Source text:
####################

A dataset is a collection of data. Building a dataset is crucial for any machine learning application and It is the most time-consuming task. <br> Starting from the simulated images and the expected physical characteristics of the objects which we are interested in detecting, we begin to define the principal aspect that our dataset will have to need.
<br> First of all, we have to take into account the characteristics that the neural network will learn from it in its training phase. <br> We don't have much prior information about the slow-moving objects but we know that the most recognizable feature is their movement; then the problem becomes "what kind of sample could describe our object?"
<br>  The solution we found is using an LSST-simulated image representing the background and injecting into it a simulated slow-moving object. <br> To describe the object's movement, we build a kind of "video" collecting many of these images resulting in a sequence of frames.

## The whole picture

A deep Neural Network needs a lot of training samples(Training-set) to give good performances, so we put the whole procedure for creating a sample in a unique, great loop.
In this notebook, we split the code into small fragments to provide a better explanation of the single parts.

In [None]:
import numpy
import matplotlib
import matplotlib.pyplot as plt
import pandas
pandas.set_option('display.max_rows', 1000)
from IPython.display import Markdown as md
from lsst.rsp import get_tap_service, retrieve_query
import lsst.daf.butler as dafButler
import lsst.geom
from astropy import units as u
from astropy.coordinates import SkyCoord
from random import randrange, uniform
import lsst.afw.display as afwDisplay
import lsst.afw.image as afwImage
import lsst.afw.table as afwTable
import astropy.time
from datetime import datetime
import numpy as np
from lsst.skymap import makeSkyPolygonFromBBox
lsst.afw.geom
import math
from astropy.io import fits
import lsst.sphgeom
import warnings
from astropy.wcs import WCS
from astropy.coordinates import Angle
warnings.filterwarnings('ignore')
import numpy as np
from scipy.interpolate import griddata
import glob
from PIL import Image
import re

for g in range(0,10):
    repo = 'dp02'  
    collection='2.2i/runs/DP0.2'
    butler = dafButler.Butler(repo,collections=collection)
    registry = butler.registry
    rand_RA = uniform(50,74)  #60.2837946
    rand_DEC =uniform(-44,-27) #-35.4042439
    pixelization = lsst.sphgeom.HtmPixelization(12)

####################

To be done:
(a) Reproduce the dataset-building text word for word between "## The whole" and "pandas.set_option('display.max_rows', 1000)", inclusive.
(b) In the dataset-building text, which modules whose names begin with "lsst." are brought in by a plain "import" statement rather than a "from ... import" statement? List them all.
Rely only on the dataset-building text when you work through the items.

Entries supplied:
####################

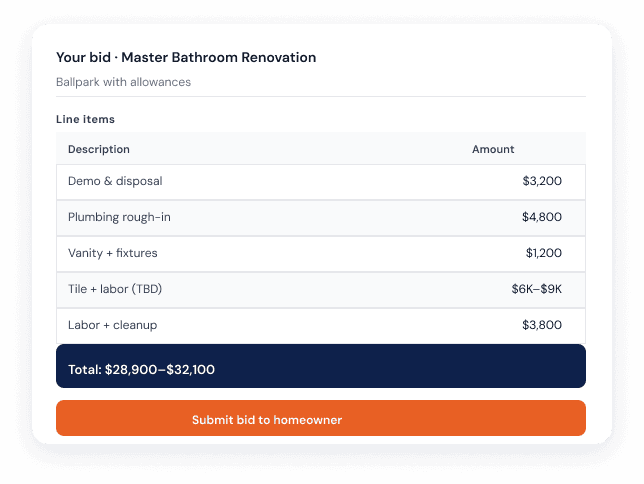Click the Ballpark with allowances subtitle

####################

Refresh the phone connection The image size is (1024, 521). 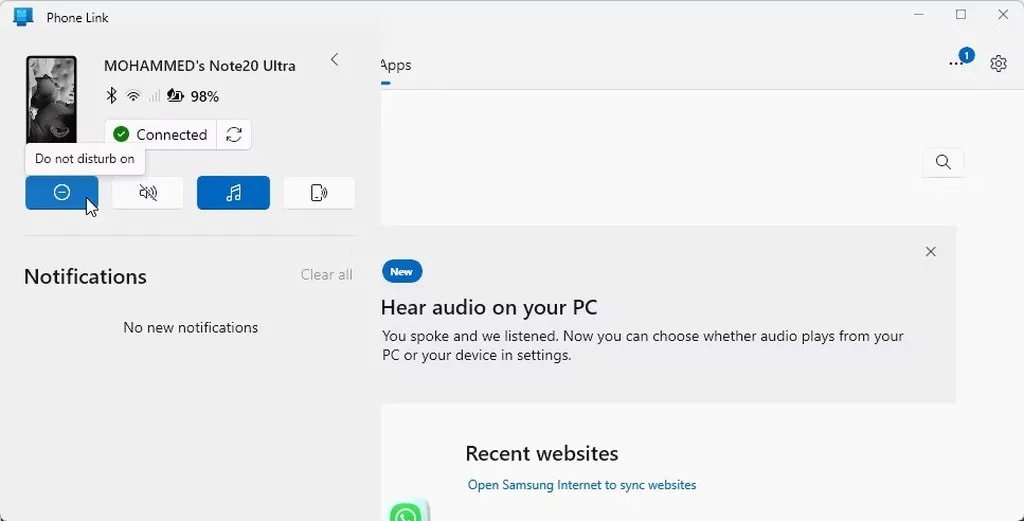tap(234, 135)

####################

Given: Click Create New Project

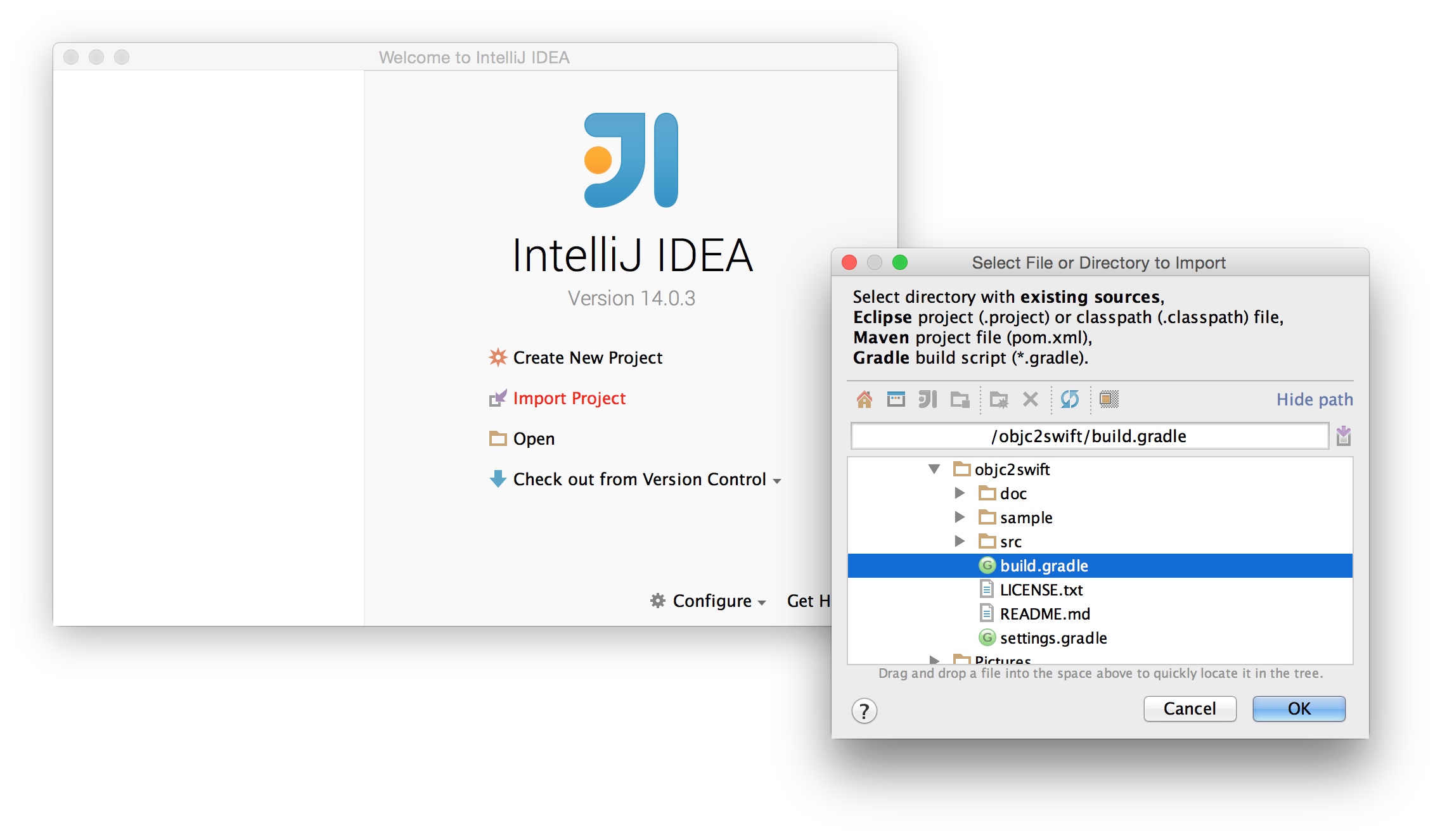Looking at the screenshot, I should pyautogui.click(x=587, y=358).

####################

Exercise solutions:
(a)
## The whole picture

A deep Neural Network needs a lot of training samples(Training-set) to give good performances, so we put the whole procedure for creating a sample in a unique, great loop.
In this notebook, we split the code into small fragments to provide a better explanation of the single parts.

In [None]:
import numpy
import matplotlib
import matplotlib.pyplot as plt
import pandas
pandas.set_option('display.max_rows', 1000)

(b) lsst.daf.butler, lsst.geom, lsst.afw.display, lsst.afw.image, lsst.afw.table, lsst.sphgeom